The Krafla volcanic region in the north of Iceland has seen 29 reported eruptions in recorded history, with magma identified at a depth of only 2km below the surface. It includes the Víti crater: ”Víti” means ”hell”.
Iceland – Been There

In Iceland, it doesn't get much hotter than "Hell"

Photo by Ragnar Sigurdsson

Iceland – Been There In Iceland, it doesn't get much hotter than "Hell"

Flying up to Akureyri, Iceland’s second-largest city, I take to the road to Hell. Viti, Icelandic for “Hell”, is a volcanic crater in the Krafla area, rich in lava flows and steaming pools of bubbling mud.

Kieran Meeke
Kieran Meeke Travel Writer

A Nissan Patrol on chunky, studded tires is the preferred vehicle, its tire pressures reduced to what seems an insanely low level to gain traction on the loose black volcanic soil. These lunar moonscapes were used by NASA to train astronauts for the Apollo landings. Reaching the top, I get out to admire the view but the icy rain soon has me back inside the cabin’s warmth.

“If you don’t like the weather now, wait five minutes” is a common saying here and, sure enough, the next day dawns bright and sunny. There is also a fresh breeze, good news for I will be riding an Icelandic horse around Lake Mývatn the “Lake of Midges”, named for its swarms of tiny flies but which the wind keeps off me.
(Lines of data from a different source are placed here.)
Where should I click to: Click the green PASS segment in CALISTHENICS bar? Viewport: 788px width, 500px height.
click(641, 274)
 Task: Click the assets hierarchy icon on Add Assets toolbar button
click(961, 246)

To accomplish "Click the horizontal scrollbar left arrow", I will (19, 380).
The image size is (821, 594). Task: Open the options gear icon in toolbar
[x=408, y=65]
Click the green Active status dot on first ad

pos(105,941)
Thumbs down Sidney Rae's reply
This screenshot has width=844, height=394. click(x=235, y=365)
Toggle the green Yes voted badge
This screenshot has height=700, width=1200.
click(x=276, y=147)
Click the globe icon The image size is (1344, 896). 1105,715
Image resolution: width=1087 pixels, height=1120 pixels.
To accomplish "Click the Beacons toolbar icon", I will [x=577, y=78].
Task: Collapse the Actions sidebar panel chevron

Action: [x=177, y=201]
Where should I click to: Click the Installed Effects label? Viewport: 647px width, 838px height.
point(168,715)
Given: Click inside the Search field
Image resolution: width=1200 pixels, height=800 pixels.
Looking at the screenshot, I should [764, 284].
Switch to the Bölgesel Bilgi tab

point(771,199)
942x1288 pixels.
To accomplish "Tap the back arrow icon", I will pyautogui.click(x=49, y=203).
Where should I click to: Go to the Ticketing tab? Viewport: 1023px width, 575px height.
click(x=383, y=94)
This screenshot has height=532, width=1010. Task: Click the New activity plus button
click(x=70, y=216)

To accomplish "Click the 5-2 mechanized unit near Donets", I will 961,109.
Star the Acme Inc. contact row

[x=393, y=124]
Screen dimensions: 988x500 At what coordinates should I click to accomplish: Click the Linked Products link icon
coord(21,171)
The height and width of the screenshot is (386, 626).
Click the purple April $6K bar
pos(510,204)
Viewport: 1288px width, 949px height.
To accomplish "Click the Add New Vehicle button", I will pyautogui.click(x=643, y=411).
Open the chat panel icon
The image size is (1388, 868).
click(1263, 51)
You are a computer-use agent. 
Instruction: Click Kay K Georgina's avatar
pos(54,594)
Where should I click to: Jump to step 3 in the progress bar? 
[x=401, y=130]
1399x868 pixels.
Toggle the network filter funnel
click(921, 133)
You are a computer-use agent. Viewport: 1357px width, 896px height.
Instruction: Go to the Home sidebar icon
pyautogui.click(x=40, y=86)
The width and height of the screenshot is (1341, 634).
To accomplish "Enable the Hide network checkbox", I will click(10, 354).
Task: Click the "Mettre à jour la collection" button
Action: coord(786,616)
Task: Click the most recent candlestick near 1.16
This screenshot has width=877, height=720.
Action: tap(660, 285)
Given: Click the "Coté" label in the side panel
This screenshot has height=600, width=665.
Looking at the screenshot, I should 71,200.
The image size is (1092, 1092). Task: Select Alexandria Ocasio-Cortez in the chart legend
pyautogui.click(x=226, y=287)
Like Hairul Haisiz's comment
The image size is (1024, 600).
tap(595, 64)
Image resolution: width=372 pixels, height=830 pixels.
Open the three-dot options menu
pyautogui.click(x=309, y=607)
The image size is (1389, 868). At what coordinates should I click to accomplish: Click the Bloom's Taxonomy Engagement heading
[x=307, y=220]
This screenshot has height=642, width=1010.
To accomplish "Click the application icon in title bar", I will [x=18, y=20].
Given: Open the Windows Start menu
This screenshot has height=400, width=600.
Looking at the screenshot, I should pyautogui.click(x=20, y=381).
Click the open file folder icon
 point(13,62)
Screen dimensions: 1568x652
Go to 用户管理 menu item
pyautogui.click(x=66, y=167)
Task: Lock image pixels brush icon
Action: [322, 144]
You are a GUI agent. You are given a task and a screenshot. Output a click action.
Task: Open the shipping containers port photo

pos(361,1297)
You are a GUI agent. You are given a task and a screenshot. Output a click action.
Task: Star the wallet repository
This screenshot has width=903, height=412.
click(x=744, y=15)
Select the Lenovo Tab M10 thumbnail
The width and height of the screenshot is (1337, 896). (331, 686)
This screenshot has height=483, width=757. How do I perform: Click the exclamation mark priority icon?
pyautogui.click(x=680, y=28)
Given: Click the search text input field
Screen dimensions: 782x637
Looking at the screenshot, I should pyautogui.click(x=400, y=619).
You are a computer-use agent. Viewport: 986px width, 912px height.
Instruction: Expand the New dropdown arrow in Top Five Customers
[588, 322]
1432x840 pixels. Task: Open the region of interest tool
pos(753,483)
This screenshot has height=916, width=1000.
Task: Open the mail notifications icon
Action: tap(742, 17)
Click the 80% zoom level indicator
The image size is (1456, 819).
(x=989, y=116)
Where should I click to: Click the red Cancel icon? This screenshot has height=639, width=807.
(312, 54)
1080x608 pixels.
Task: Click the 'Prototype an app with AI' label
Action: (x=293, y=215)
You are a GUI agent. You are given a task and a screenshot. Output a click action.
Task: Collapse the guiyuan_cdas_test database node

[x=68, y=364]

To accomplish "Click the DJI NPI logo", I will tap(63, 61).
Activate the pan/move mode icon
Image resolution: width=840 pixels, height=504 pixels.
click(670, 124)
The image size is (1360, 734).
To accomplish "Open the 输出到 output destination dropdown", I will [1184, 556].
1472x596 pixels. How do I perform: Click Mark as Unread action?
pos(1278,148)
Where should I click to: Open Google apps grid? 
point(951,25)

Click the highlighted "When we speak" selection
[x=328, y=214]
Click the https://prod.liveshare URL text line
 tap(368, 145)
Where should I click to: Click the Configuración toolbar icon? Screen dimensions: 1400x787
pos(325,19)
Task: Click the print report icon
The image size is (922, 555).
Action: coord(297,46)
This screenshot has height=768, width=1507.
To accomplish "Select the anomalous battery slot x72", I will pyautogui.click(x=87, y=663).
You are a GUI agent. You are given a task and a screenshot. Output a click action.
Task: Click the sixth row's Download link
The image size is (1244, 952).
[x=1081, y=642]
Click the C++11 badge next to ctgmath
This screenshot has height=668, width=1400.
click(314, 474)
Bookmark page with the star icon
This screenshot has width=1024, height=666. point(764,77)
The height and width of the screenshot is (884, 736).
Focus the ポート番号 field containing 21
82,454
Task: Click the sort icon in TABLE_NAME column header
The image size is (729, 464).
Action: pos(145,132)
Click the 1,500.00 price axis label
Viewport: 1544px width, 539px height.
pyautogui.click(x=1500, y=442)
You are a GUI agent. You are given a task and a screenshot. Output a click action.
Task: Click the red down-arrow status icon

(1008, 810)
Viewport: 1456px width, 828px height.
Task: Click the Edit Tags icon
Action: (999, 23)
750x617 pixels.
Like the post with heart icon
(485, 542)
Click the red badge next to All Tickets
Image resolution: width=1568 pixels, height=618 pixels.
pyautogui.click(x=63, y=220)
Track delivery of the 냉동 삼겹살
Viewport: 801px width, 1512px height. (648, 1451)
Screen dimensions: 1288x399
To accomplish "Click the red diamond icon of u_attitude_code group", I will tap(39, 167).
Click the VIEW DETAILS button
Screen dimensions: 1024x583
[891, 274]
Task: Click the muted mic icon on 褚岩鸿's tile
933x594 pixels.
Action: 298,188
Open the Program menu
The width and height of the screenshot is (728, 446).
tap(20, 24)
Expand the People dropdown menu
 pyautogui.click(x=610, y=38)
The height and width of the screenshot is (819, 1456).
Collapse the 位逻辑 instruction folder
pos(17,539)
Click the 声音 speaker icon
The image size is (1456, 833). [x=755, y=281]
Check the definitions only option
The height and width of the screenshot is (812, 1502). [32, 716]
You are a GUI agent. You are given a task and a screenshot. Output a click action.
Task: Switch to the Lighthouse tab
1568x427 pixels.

My horse seems tiny but it is very sturdy, descended from Viking steeds introduced to Iceland more than 1,000 years ago and purebred ever since. They are noted for their “tölt” gait, a sort of fast-paced trot that is a very comfortable way of covering long distances – once you get used to it. In a rough landscape, with few roads, this was a prized characteristic.

In contrast to many other Icelanders I meet, my riding companion Bergur, who runs a horse-breeding farm, says not another word after “Hello” until a “Goodbye” hours later but he is not being rude. In a country with such a small population, being used to your own company is also prized and we are out to enjoy the spectacular scenery and the silence of nature. The sagas of his Viking ancestors are still a popular read in Iceland and one says: “Often is there regret for saying too much, and seldom regret for saying too little.”

As we rest the horses and enjoy a view of towering clouds reflected in the clear waters of the lake, an exchange of glances is enough to show that we both appreciate the beauty laid out before us.